→ **Material for this task**:
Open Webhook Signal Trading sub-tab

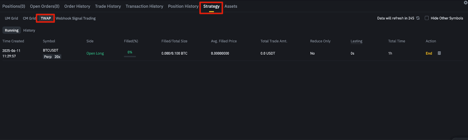pyautogui.click(x=76, y=18)
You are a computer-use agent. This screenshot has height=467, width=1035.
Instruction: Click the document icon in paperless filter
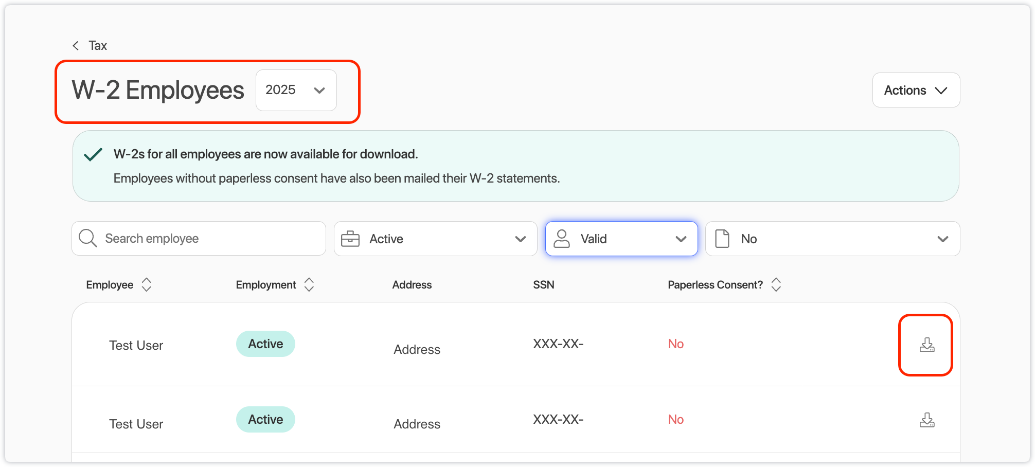pyautogui.click(x=722, y=239)
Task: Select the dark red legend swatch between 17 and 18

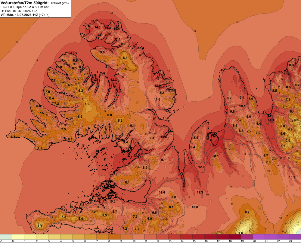Action: coord(223,237)
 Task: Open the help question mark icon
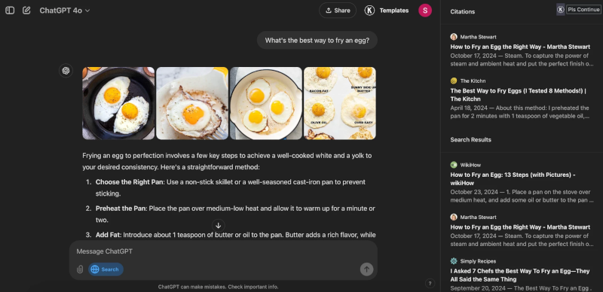(x=430, y=284)
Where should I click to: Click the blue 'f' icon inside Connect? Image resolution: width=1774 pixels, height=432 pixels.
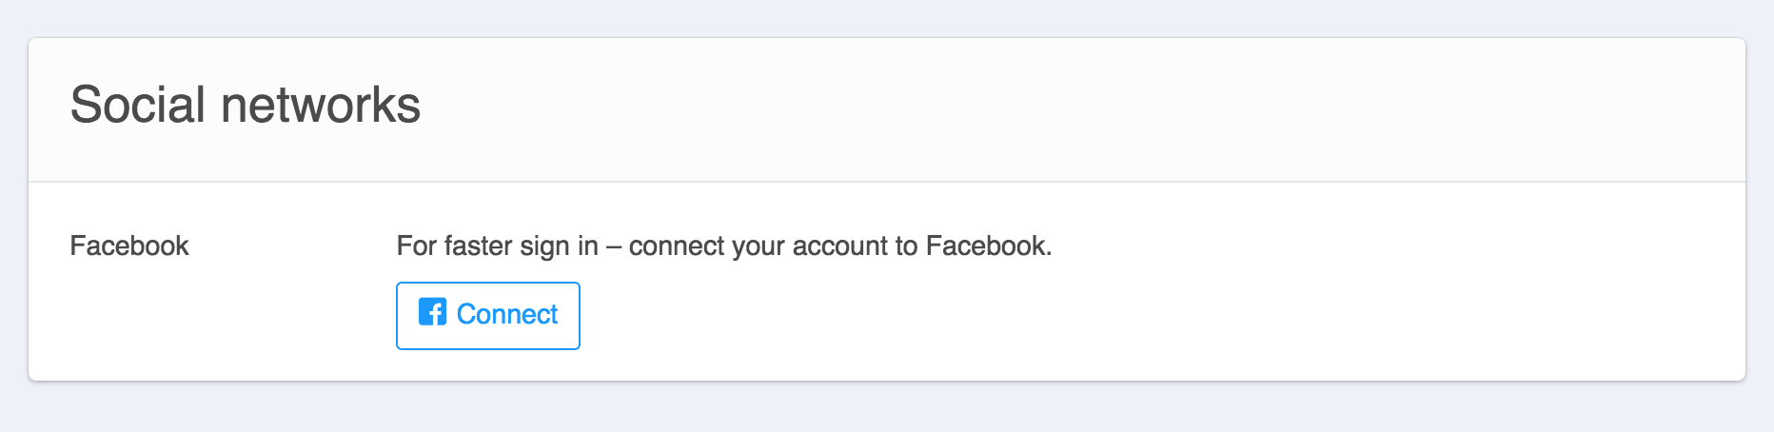coord(432,312)
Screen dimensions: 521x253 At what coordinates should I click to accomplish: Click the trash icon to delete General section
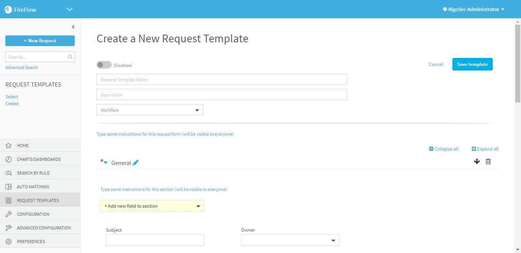click(488, 162)
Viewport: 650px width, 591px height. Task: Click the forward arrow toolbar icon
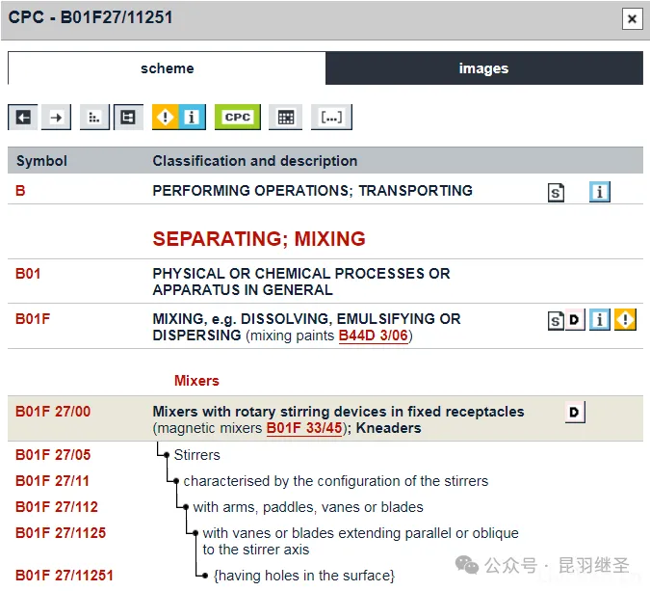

→ **Work task**: Without the pictures, repeat all the records word for word.

→ **Response**:
Open Webhook Signal Trading sub-tab

pyautogui.click(x=76, y=18)
You are a computer-use agent. This screenshot has height=467, width=1035.
Instruction: Click the document icon in paperless filter
pyautogui.click(x=722, y=239)
Task: Select the dark red legend swatch between 17 and 18

Action: coord(223,237)
 Task: Open the help question mark icon
(x=430, y=284)
Where should I click to: Click the blue 'f' icon inside Connect? Image resolution: width=1774 pixels, height=432 pixels.
coord(432,312)
Screen dimensions: 521x253 At what coordinates should I click to accomplish: Click the trash icon to delete General section
click(488, 162)
Viewport: 650px width, 591px height. Task: Click the forward arrow toolbar icon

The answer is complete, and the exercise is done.